Manchester United stake all on £500m bond issue
The Glazers have decided that a bond is the best way to secure their much-maligned regime at Old Trafford.
From The Times
January 12, 2010
Oliver Kay, Football Correspondent
Manchester United stake all on £500m bond issue | Manchester United - Times Online
This week their globe-trotting policy is being taken to a new extreme in the form of a series of “road shows” across three continents, after the Glazer family settled on a £500 million bond issue to safeguard their much-criticised ownership of the club.
Yesterday a United delegation held road shows in Hong Kong and Singapore in an attempt to woo various financial institutions and attract the investment that would reduce the burden of the club’s overall debts, last recorded at £699 million.
Today and tomorrow they return to Europe and David Gill, the chief executive, will host sales pitches in London, Paris, Frankfurt and Zurich. From there they will fly to the United States, where the Glazers, on home soil, will extol the benefits of investing in the world’s most profitable but debt-ridden football club.
If it sounds frantic, or indeed desperate, it is certainly an approach that throws up as many questions as answers. United announced a record turnover yesterday of £278.5 million and pre-tax profits of £48.2 million for the financial year ending June 30, 2009.
But it took the £80 million sale of Cristiano Ronaldo to Real Madrid to convert a loss into a gain and, with an unpredictable financial climate ahead, the Glazers have decided that a bond — whereby the debts are secured against money borrowed from investors, who would in turn expect a considerable return on their investment when it matures in 2017 — is the best way to secure their much-maligned regime at Old Trafford.

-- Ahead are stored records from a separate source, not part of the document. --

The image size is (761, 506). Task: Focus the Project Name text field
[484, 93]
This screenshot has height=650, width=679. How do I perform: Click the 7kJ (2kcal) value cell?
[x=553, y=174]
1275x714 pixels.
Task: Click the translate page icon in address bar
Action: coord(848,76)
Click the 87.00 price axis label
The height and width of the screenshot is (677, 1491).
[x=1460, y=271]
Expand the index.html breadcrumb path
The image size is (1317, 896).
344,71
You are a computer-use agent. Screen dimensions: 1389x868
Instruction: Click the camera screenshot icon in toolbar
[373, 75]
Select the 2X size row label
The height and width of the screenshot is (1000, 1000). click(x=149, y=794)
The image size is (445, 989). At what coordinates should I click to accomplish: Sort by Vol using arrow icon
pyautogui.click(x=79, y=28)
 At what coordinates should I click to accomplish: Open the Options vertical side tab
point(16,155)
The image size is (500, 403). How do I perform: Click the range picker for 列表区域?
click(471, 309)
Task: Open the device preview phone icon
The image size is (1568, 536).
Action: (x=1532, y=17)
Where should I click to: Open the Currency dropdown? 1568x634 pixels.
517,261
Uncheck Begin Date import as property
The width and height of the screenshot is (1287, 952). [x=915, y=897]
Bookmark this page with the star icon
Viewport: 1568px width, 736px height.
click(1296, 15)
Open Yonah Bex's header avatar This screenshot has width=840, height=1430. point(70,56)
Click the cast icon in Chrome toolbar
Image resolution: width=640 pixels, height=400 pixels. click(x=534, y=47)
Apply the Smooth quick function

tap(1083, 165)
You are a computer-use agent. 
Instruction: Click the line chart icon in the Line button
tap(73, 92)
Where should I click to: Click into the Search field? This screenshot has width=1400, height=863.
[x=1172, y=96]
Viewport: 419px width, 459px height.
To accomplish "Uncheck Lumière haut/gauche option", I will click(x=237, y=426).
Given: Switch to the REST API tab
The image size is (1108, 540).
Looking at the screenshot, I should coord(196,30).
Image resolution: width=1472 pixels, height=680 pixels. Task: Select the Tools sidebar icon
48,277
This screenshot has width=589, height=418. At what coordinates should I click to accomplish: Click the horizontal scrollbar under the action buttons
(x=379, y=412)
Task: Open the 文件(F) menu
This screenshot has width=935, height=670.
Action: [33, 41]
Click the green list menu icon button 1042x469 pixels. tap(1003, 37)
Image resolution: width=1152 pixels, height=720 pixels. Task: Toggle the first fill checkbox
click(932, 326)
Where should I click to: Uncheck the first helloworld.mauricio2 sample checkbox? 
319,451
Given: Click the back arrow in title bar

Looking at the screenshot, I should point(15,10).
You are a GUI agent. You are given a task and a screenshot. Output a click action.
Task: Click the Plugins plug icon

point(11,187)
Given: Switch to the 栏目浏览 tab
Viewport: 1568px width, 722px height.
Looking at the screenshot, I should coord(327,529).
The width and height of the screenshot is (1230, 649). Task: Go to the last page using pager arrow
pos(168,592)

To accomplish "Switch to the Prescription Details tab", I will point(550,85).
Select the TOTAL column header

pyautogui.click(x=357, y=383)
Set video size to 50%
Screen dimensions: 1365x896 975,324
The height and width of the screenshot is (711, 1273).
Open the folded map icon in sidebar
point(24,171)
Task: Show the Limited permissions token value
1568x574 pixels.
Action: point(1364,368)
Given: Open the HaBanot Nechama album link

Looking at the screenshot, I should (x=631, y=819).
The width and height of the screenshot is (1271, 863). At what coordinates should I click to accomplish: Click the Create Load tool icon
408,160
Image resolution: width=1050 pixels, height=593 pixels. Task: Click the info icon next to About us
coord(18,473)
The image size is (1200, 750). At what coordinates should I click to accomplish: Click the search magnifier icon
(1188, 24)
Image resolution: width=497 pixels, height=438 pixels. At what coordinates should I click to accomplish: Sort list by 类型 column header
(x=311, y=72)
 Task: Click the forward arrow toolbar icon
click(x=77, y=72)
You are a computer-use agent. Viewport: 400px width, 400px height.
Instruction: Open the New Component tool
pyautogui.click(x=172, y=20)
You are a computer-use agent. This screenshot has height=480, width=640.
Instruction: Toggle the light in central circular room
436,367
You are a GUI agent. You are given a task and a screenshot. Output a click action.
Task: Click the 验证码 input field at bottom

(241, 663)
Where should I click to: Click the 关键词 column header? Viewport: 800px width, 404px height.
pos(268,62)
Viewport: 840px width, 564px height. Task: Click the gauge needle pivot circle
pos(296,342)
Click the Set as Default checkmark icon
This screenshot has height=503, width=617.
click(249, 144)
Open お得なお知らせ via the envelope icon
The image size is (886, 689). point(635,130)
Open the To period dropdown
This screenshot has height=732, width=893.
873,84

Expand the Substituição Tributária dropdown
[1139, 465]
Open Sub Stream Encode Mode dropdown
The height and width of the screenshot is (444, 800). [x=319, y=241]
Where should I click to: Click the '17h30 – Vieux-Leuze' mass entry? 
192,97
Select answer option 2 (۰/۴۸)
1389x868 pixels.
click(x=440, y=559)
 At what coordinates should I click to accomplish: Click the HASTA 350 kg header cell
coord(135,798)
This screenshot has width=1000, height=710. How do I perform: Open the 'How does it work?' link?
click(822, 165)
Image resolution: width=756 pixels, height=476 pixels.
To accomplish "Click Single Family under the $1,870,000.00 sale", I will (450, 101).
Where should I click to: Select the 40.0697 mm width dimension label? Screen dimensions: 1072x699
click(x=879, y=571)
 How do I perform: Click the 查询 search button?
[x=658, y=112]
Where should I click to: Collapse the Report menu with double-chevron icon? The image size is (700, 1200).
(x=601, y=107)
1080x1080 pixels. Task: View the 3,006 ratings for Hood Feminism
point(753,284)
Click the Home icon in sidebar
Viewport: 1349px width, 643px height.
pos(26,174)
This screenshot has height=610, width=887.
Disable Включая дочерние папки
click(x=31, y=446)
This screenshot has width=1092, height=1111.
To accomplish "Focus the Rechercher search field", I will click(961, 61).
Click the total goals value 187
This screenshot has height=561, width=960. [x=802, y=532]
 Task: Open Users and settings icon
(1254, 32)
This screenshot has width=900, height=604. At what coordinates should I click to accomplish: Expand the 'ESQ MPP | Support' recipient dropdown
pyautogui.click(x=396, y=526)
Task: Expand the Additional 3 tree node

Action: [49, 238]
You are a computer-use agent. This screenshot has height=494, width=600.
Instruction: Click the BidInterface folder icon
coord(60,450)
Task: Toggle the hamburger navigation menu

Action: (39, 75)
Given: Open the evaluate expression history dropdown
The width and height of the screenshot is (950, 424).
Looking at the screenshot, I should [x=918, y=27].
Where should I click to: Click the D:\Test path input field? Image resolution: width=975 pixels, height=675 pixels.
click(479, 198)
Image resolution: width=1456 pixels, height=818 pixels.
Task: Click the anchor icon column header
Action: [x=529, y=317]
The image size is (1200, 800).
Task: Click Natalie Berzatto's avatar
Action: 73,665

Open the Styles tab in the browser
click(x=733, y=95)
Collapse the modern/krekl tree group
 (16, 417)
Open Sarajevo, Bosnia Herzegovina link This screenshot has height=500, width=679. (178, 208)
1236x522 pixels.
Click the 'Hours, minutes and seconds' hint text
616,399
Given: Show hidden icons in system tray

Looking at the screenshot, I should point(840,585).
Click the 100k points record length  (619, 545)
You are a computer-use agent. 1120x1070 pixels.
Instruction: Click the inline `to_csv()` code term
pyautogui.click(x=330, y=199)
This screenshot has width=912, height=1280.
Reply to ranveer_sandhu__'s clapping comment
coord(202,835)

The announcement prompted an angry response from the Manchester United Supporters Trust, which has been resolute in its anti-Glazer stance since the family bought the club in 2005.
“Now is the time for the Glazers to go,” Duncan Drasdo, the chief executive, said. “This bond issue is just rearranging the deckchairs and still leaves the club with huge debts, which they expect supporters to continue to fund. The day the Glazers put the club up for sale you can expect celebration on the streets of Manchester. Most supporters have had enough.
“Under their ownership the club has become liable for more than £260 million in interest payments alone and the latest trading statement would have shown a substantial loss were it not for the sale of Ronaldo.”
In the business plan that accompanied the Glazers’ refinancing of the club’s debts in 2006, it was spelt out that a net sum of £25 million would be available each year for Sir Alex Ferguson to strengthen his squad and that if “there is a need to acquire a ‘superstar’, there is an incremental £25 million capital spend bucket available to the club”.
However, having sold Ronaldo last June and lost Carlos Tévez to Manchester City, United responded by signing Antonio Valencia from Wigan Athletic for £17 million and making a series of bargain-basement signings — Gabriel Obertan, Mame Biram Diouf and Michael Owen — to augment their attack.
Ferguson insists that it his decision to avoid further spending, saying that there was “no value” to be found in the transfer market last summer or during this month’s transfer window.
He has cited on several occasions that United made a club-record bid in excess of £30 million to sign Karim Benzema from Lyons, but the France forward joined Real for £35 million, with his wage demands and other associated costs proving beyond the “value” set by the manager.
United’s financial performance continues to exceed the Glazers’ expectations, but the cost of running the club is more than they accounted for. Their projected sums in 2006 accounted for a turnover of £234.2 million for the past financial year (actual figure £278.5 million), but they severely underestimated the running costs at £141.3 million. United’s wage bill alone for the past financial year is understood to be £122 million.
Even in a year when they have sold Ronaldo without replacing him, the Glazers have found themselves feeling the pinch.